Les 25 élèves de 5e ont dû effectuer un petit parcours du combattant, en jouant un rôle individualisé, pour finir par atteindre le hangar du BMT : la « cellule vie » du dispositif. Dans la première tente d’accueil, les militaires leur ont fait remplir des fiches d’identité classées selon trois catégories : les Français, les personnes mariées à des Français et les personnels étrangers travaillant pour la France, et les étrangers. « Tout le monde est traité de la même façon », précise Christian Rascle, « l’objectif est d’avoir un listing des Français pour pouvoir renseigner leur famille ».
Les « réfugiés » ont pu ensuite boire et manger, avant d’être fouillés, puis photographiés : le fichier informatique saisi est ensuite envoyé à la Direction de la protection, de la sécurité et de la défense (DPSD) à Paris, pour vérifier qu’il n’y a pas d’espions infiltrés ou de terroristes parmi les réfugiés.

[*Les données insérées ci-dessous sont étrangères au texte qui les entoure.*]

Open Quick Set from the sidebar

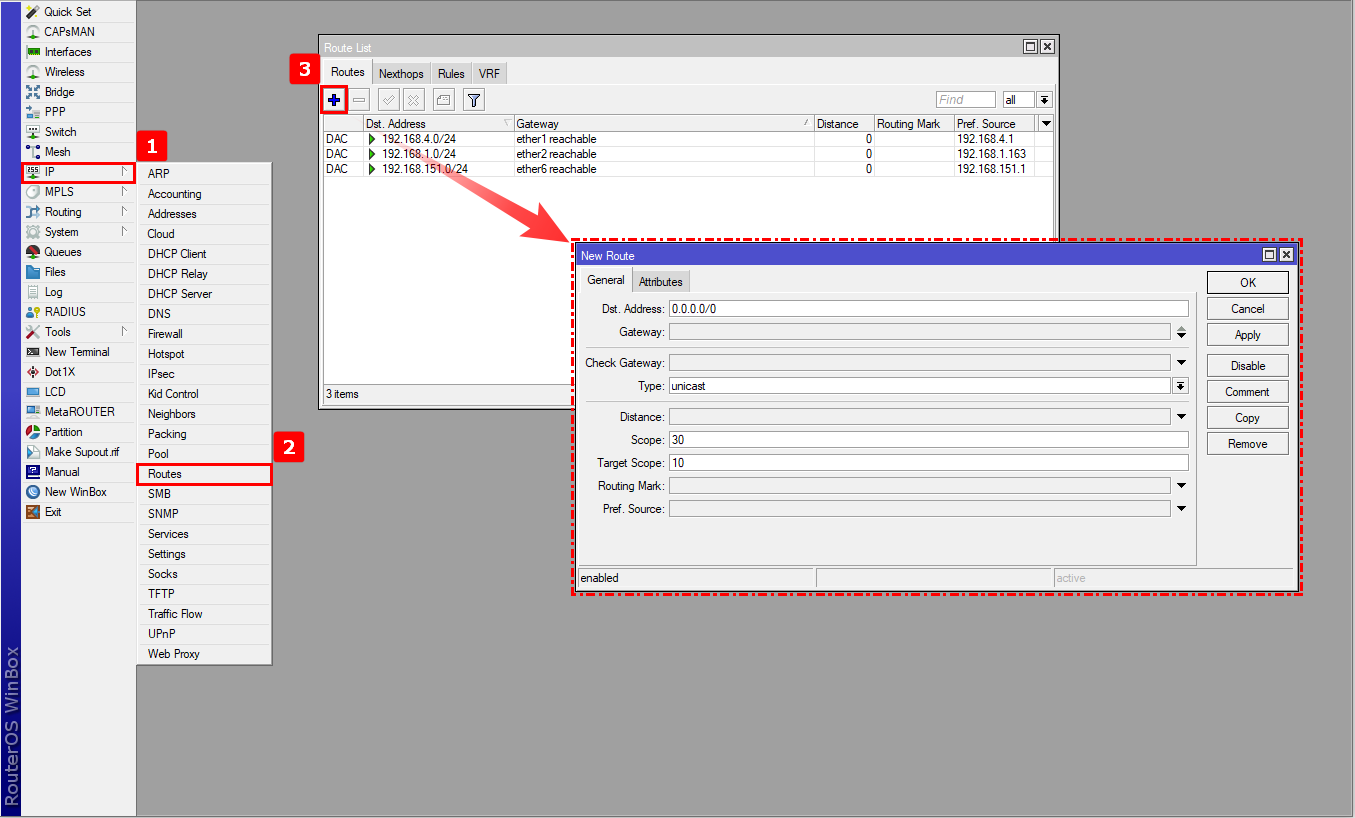coord(67,12)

Un poste de secours dans le hangar permet de s’occuper des pathologies bénignes et surtout du soutien psychologique. En cas d’évacuation, un Transall de l’armée française viendra chercher les réfugiés directement au hangar.
Le seul PC de l’île avec une carte entièrement numérisée
Quelques stagiaires du GSMA de Combani ont joué le rôle de prisonniers : « Quand les réfugiés arrivent armés ou sans papiers, nous les séparons pour procéder à un interrogatoire pour savoir qui ils sont et ce qu’ils ont fait », explique l’adjudant Saïd Ghriss, chef du poste sécurité, « ces renseignements nous permettent de savoir s’ils sont dangereux. Notre hiérarchie nous dira ensuite si on les remet à la justice. »

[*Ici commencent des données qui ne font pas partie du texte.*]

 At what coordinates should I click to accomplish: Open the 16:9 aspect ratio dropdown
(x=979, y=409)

Les 5e J semblent avoir adoré participé à l’exercice militaire, d’autant qu’on leur avait donné des petits papiers pour leur décrire leur attitude, comme « je cherche mes parents », « je veux rentrer chez moi », « je suis sous le choc », « j’ai peur des militaires », « je ne parle pas français », etc.

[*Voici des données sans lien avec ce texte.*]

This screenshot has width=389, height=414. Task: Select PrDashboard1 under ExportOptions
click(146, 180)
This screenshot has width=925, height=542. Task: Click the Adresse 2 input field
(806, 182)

Naomi et Nahida, par exemple, étaient sœurs : « On a fait exprès de ne pas vouloir être séparées. Pour la fouille, on a un peu résisté mais bon, c’était quand même des militaires », concèdent-elles en souriant. Bérengère, qui a vécu les émeutes du 27 mars, estime que « cet exercice permet aux gens d’avoir moins peur car ils savent qu’ils peuvent faire confiance à l’armée ». Arthur, lui, a trouvé que c’était très réaliste : « On aurait crû qu’on allait vraiment partir, comme en mars dernier ». Pour Anelyne, cet après-midi était l’occasion d’apprendre « la discipline » et ce qu’est un réfugié qui d’après elle est « quelqu’un qui s’enfuit parce qu’il a des problèmes ».
Au PC tactique du Rocher, le chef d’escadron Jean-Loup Bourmand a suivi toute l’opération en temps réel grâce à une cartographie numérisée par satellite, la seule de ce genre opérationnelle à Mayotte. Sous les ordres du chef de corps François Compin, le chef des opérations travaille sur toutes les manœuvres en récoltant les renseignements sur le terrain. « Nous sommes intervenus à la fin de la journée du 27 mars pour soutenir la gendarmerie », se souvient Jean-Loup Bourmand, « une fois un cyclone passé, nous pouvons aussi, avec nos 250 « petites mains », déblayer une route, apporter une assistance sanitaire ou des moyens de communication. Nous avons également des couvertures, des lits, des marmites ou des tentes pour soutenir les réfugiés ».
Le Dlem a participé il y a quelques mois à un exercice de crash aérien (Crashaerex) et à un autre de pollution maritime (Polmar). Cette semaine, c’était au tour du secours aux victimes de naufrages, dans le cadre de l’exercice Adjali. Des exercices indispensables afin que les militaires aident au mieux les services publics, pour le bien de la population.